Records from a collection
=======
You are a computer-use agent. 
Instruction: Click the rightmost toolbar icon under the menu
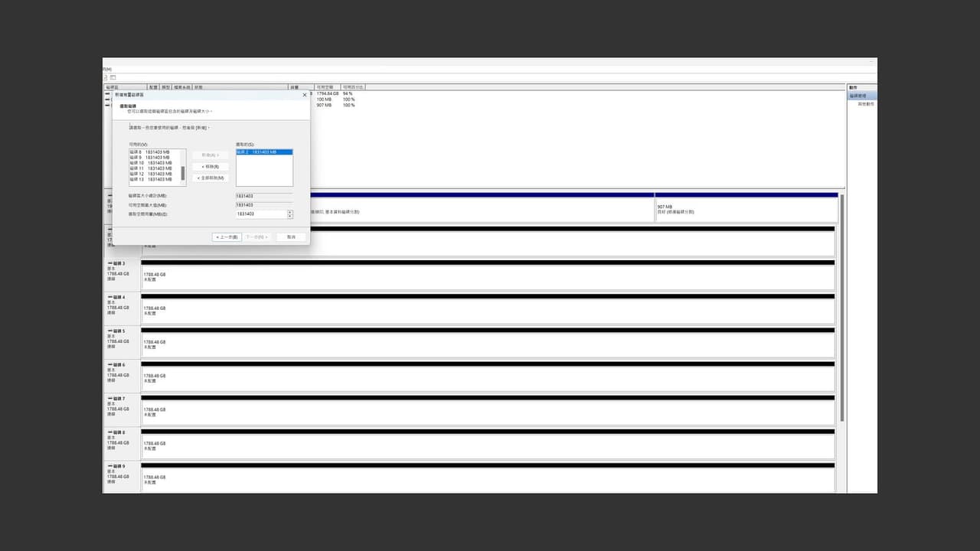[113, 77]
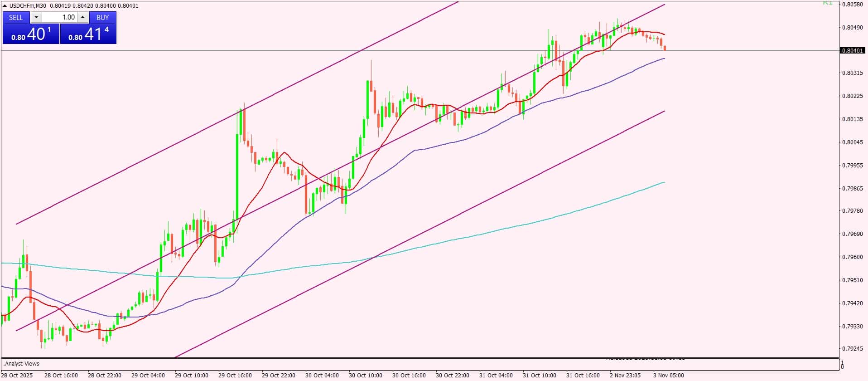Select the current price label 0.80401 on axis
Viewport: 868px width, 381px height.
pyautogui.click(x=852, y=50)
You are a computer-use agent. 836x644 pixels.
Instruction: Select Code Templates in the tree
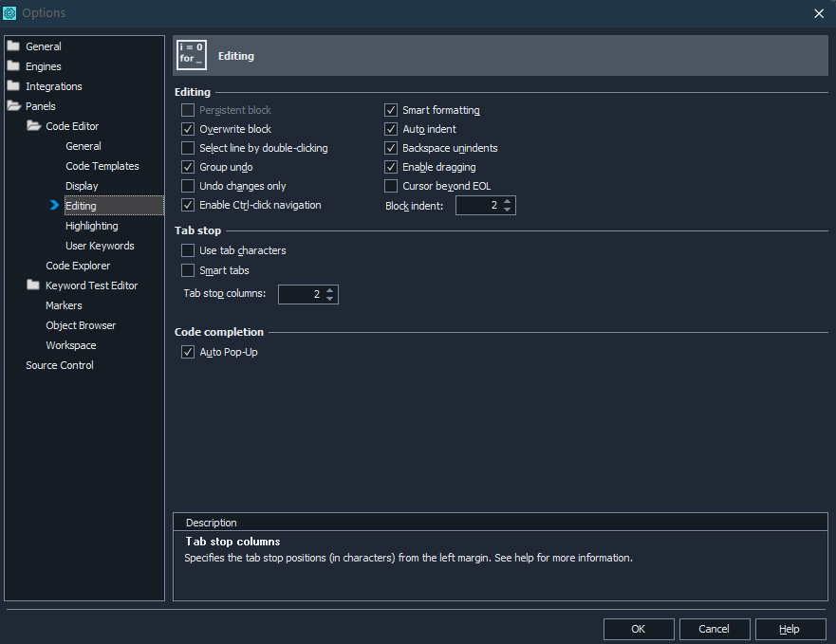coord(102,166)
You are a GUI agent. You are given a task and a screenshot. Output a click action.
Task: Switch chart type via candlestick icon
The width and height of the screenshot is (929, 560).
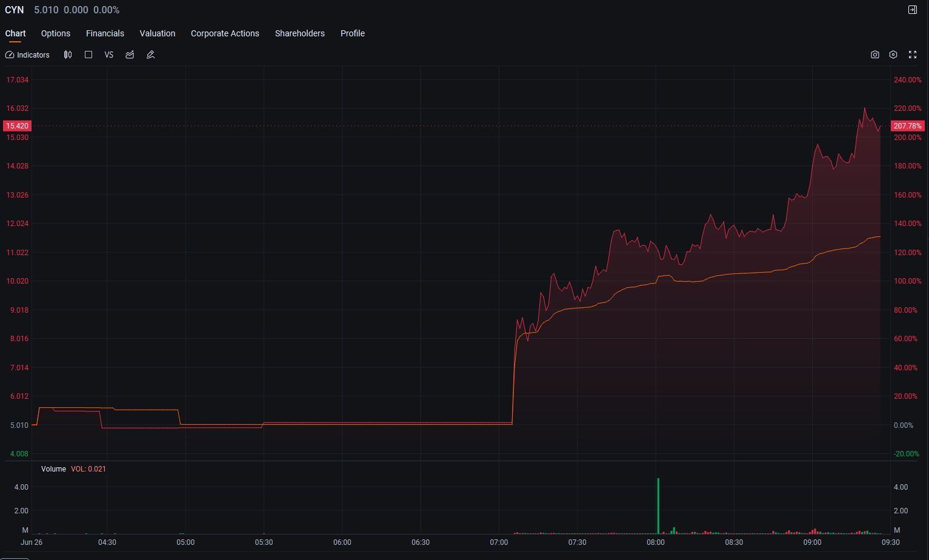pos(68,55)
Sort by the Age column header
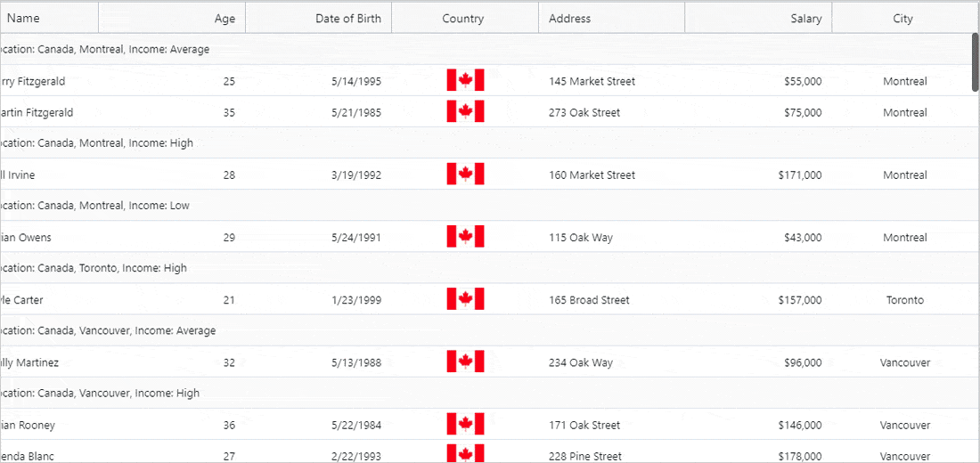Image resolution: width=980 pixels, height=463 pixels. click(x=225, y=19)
=======
- Task details
Repeat every entry exactly, but leave out the pictures.

- Written reply
You are a computer-use agent. 
Instruction: Click the rightmost toolbar icon under the menu
[113, 77]
Select the current price label 0.80401 on axis
Viewport: 868px width, 381px height.
pyautogui.click(x=852, y=50)
You are a computer-use agent. 836x644 pixels.
Instruction: Select Code Templates in the tree
coord(102,166)
You are a GUI agent. You are given a task and a screenshot. Output a click action.
Task: Switch chart type via candlestick icon
The width and height of the screenshot is (929, 560).
pos(68,55)
Sort by the Age column header
Image resolution: width=980 pixels, height=463 pixels. click(x=225, y=19)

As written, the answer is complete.